REQUIRED ACTION → This exercise asks for a copy of each line in the records below with the word "computer" in it.

SUPPLIED RECORDS →

[Start of section]

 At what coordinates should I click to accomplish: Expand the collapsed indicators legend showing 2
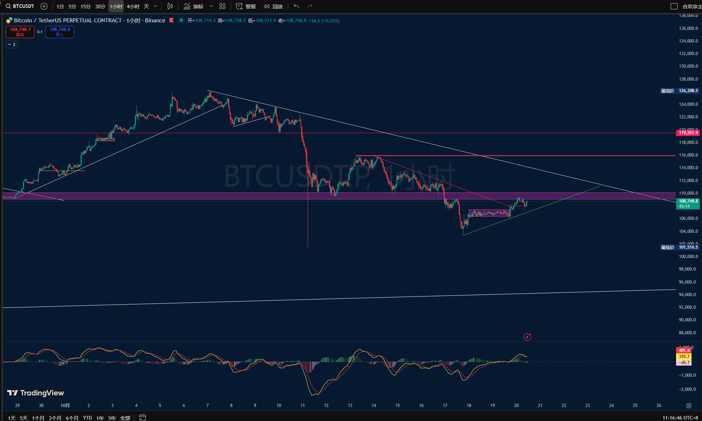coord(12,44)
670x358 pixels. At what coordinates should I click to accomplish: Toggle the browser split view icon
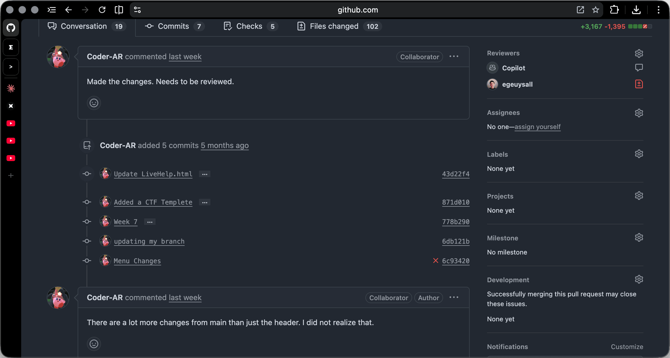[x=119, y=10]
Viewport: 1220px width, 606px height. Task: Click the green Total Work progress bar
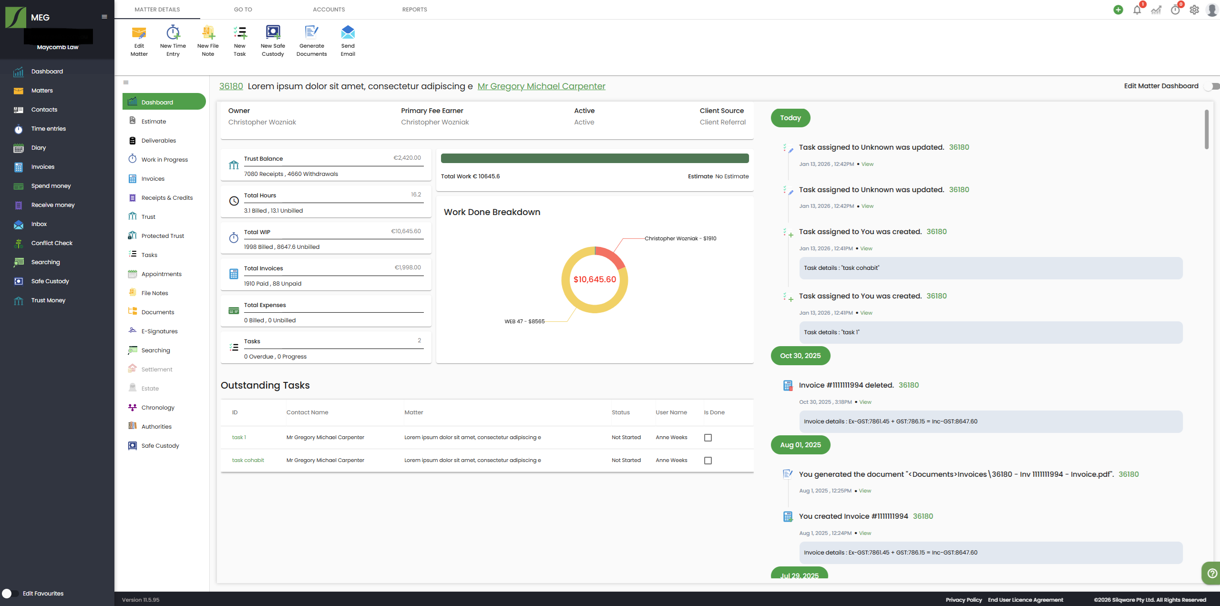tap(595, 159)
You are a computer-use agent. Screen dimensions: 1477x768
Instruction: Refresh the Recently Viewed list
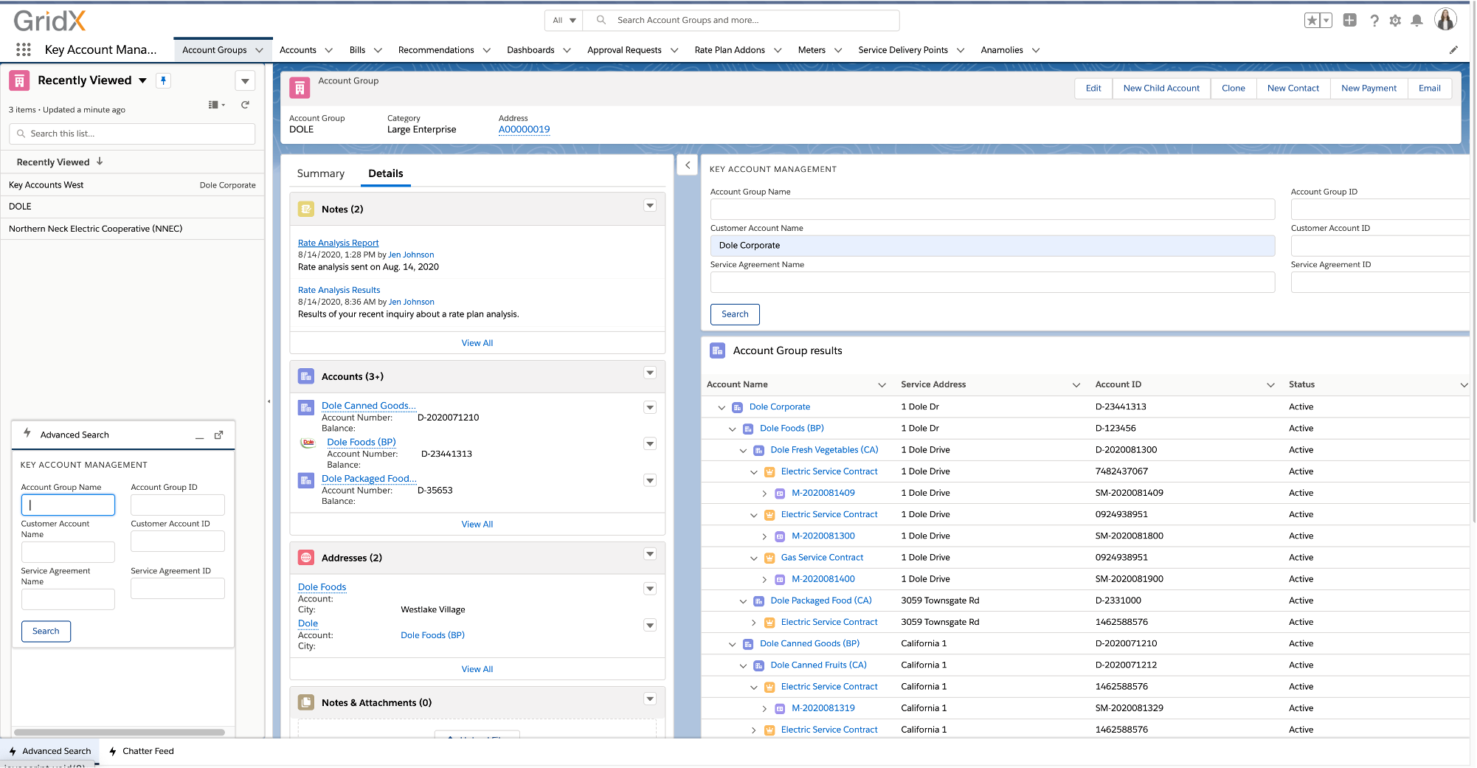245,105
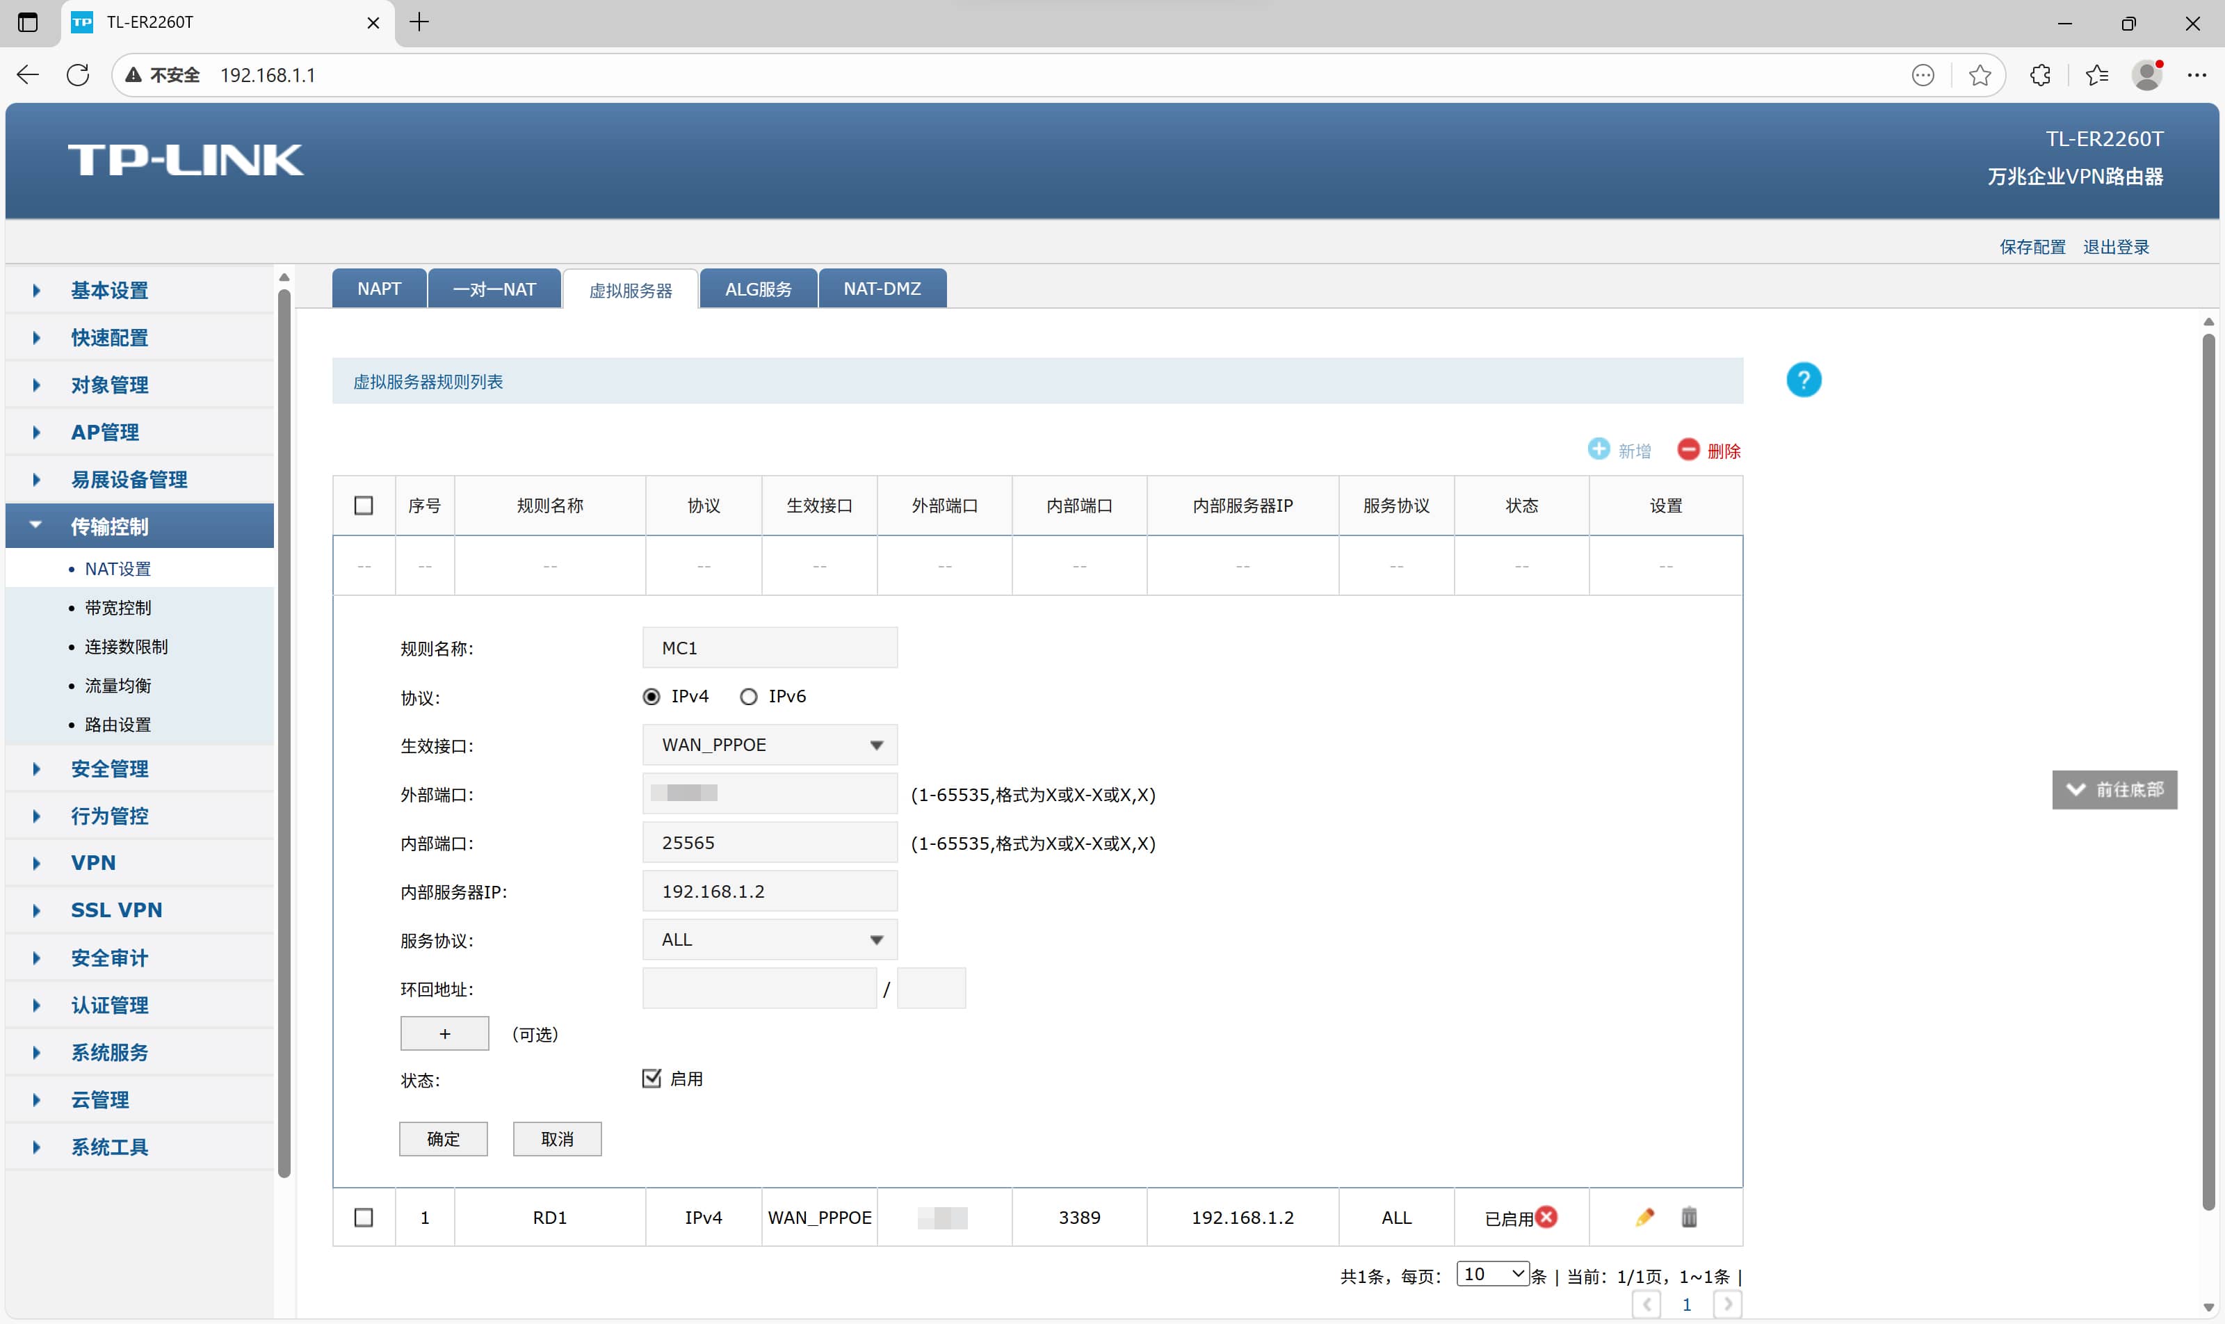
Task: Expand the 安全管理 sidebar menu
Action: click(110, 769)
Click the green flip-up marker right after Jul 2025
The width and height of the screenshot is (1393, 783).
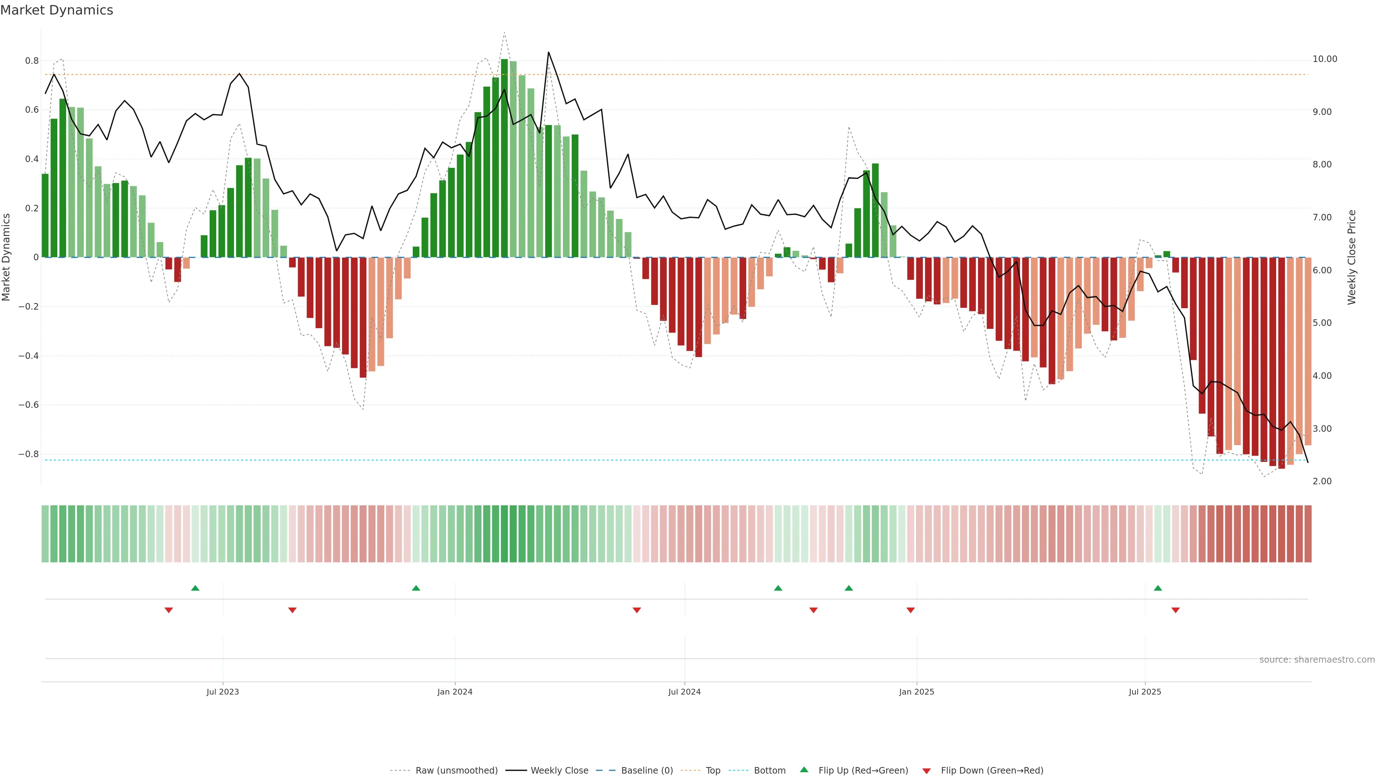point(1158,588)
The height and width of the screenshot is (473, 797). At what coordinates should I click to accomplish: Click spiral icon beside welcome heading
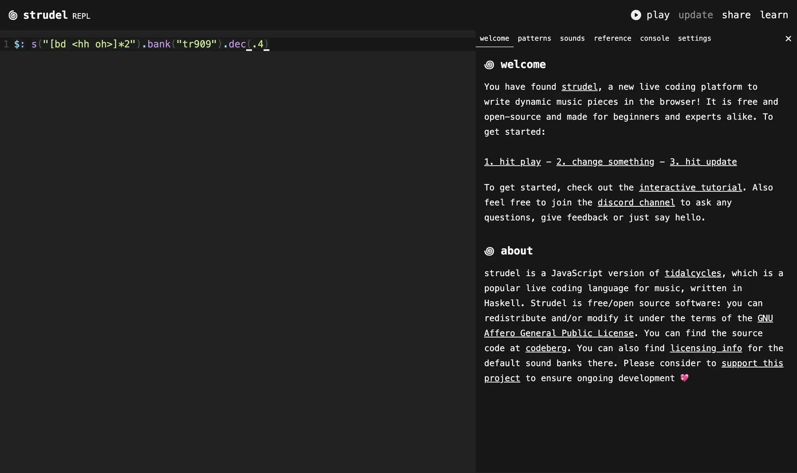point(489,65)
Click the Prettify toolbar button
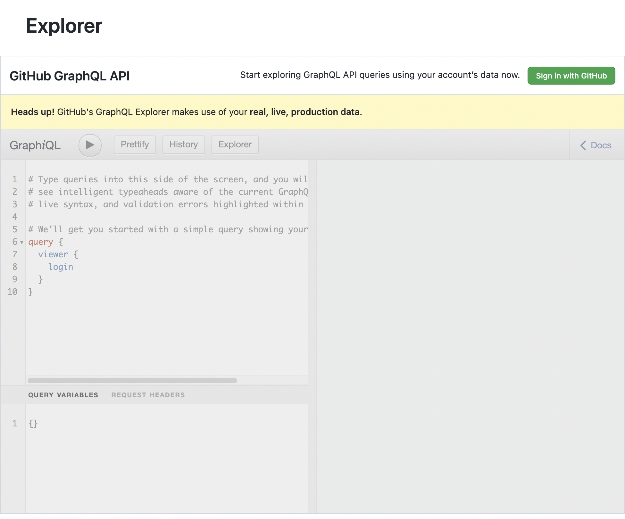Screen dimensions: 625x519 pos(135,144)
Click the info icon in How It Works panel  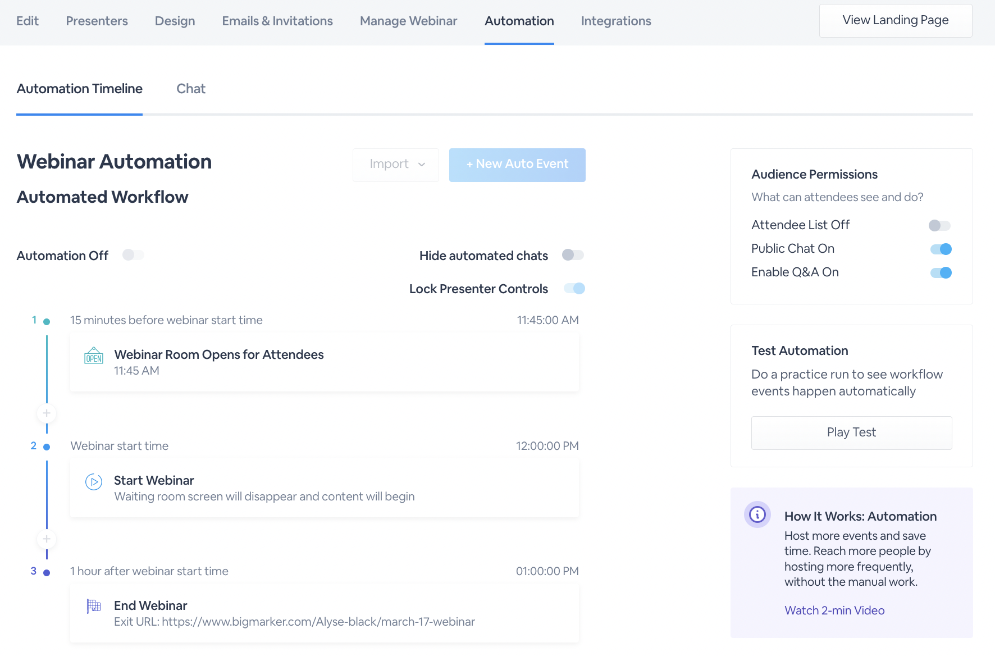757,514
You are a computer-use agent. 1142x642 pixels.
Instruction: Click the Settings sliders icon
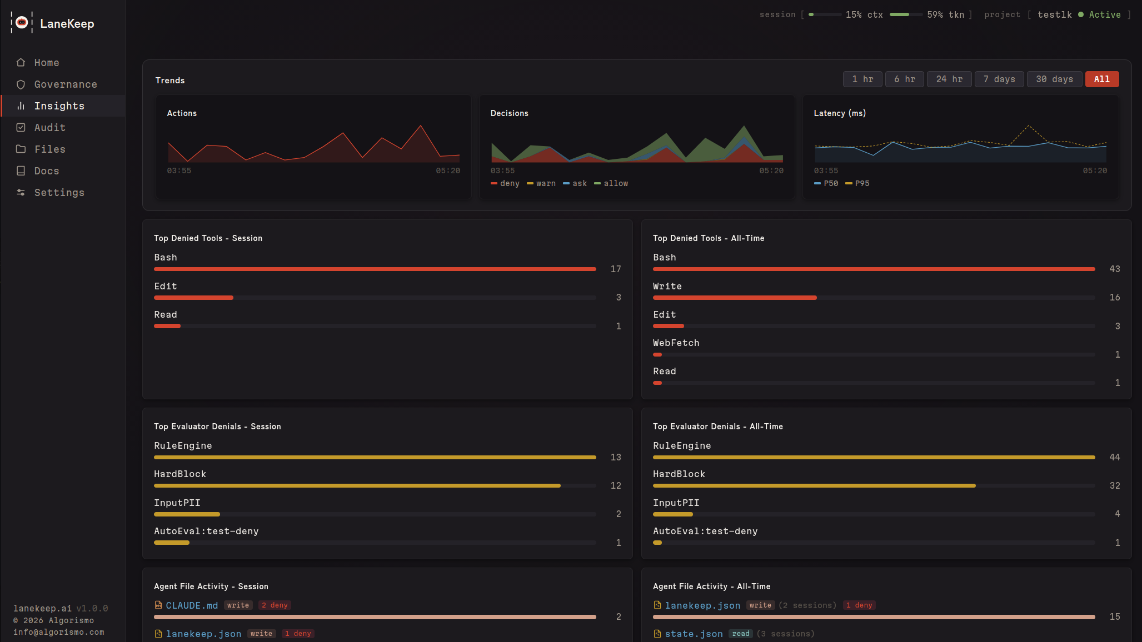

[End of section]

REPLY →
You are a computer-use agent. Screen dimensions: 1477x768
You are a computer-use agent. 1142x642 pixels.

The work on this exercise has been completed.